# [PASSAGE PROVIDED]
=======

SENATOR RAND PAUL spoke about the doubts he has struggled with in his own faith over his years practicing medicine. Seeing the lives of the young and the innocent taken from the world challenges his sense of Divine order.
He decided that he cannot accept a form of ministry that addresses only the spirituality within the individual without engaging in the battle to elevate society and culture. In fact, he left a particular denomination that disappointed him in this regard.
He shared a powerful story from his father's memoir. His father, Congressman Ron Paul, is also a physician. In his book he tells of walking into one room in the hospital where an abortion had been performed. The aborted baby was still breathing his last gasps on the table untended. In the next room, he encountered a difficult childbirth where a team of doctors were laboring feverishly to save a struggling newborn. How confused have we become as a society?
PROFESSOR DANIEL PIPES, always in the alarmist camp about the dangers of Islamic terrorism, told the Jewish group that he thought things were quiet between Israel and the Palestinians, and that there were no great storms on the immediate horizon.
Most in the audience were shocked by that assessment. They had a strong expectation that if reelected, President Obama would very aggressively assert himself into the situation, likely to the detriment of Israel.
In a session to the general audience, Pipes argued that the United States was mistaken in its policy of denial about Moslem terror. Such instances as the Fort Hood massacre are ascribed to disgruntled employees, troubled marriages, and a bad reaction to the acne drug, Accutane. He got a good laugh when he asserted that perhaps Major Hassan suffered from Pre-Traumatic Stress Disorder.

=======

(Collected data)
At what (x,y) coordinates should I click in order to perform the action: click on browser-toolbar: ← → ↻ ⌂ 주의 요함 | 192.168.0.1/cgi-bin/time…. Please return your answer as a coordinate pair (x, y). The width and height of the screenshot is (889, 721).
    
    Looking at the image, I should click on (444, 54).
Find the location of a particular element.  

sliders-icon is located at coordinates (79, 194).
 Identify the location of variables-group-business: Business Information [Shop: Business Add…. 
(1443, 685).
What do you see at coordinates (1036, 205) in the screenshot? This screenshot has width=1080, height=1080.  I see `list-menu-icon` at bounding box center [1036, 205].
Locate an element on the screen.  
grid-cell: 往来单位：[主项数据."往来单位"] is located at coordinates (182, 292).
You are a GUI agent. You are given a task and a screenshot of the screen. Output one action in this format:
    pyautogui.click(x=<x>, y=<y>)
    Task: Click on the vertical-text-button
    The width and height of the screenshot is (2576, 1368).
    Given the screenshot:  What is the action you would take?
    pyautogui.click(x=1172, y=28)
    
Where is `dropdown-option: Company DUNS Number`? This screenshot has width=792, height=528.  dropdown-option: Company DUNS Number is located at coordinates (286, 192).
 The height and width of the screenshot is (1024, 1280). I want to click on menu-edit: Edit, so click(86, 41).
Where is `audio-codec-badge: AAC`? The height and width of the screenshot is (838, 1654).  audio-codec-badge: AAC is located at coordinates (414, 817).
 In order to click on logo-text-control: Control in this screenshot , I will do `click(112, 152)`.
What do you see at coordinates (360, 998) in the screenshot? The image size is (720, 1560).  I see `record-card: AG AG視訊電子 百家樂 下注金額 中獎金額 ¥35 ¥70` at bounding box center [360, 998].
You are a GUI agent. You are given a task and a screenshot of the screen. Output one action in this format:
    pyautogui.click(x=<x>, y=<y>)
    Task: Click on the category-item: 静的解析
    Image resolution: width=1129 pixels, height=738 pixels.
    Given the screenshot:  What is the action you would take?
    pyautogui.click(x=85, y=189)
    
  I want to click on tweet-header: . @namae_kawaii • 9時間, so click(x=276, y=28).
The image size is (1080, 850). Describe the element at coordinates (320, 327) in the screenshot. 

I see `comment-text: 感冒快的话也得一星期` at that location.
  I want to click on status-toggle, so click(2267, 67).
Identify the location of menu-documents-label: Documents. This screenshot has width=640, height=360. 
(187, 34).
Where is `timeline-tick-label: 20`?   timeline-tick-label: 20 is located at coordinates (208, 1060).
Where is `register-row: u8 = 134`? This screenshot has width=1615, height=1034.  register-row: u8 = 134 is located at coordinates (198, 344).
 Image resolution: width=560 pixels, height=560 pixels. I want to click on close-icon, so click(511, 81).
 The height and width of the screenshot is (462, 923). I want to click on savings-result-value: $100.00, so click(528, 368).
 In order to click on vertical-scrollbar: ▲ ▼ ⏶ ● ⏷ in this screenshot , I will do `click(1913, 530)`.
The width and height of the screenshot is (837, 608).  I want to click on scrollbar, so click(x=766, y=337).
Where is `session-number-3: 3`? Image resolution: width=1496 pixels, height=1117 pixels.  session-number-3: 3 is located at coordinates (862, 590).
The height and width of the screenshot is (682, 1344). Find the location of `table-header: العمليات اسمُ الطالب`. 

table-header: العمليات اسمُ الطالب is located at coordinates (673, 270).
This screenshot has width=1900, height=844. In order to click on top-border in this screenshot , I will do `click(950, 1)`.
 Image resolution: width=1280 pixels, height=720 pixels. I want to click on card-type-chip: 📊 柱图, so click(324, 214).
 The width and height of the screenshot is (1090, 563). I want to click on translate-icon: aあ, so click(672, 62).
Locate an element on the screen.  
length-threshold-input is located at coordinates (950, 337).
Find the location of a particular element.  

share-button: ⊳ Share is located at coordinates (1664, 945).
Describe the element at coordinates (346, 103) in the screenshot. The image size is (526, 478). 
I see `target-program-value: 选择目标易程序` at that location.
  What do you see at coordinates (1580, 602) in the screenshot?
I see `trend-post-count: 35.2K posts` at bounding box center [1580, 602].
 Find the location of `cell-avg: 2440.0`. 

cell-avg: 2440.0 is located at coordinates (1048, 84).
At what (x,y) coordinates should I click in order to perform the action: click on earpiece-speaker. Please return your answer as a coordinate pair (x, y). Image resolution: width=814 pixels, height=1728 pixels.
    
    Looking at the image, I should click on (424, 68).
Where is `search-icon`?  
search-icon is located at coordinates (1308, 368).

=======

# [TASK REQUIREMENTS]
In the passage above about Rand Paul and Daniel Pipes, which drug does Pipes list among the explanations given for instances such as the Fort Hood massacre?

# [WRITTEN RESPONSE]
Accutane, the acne drug.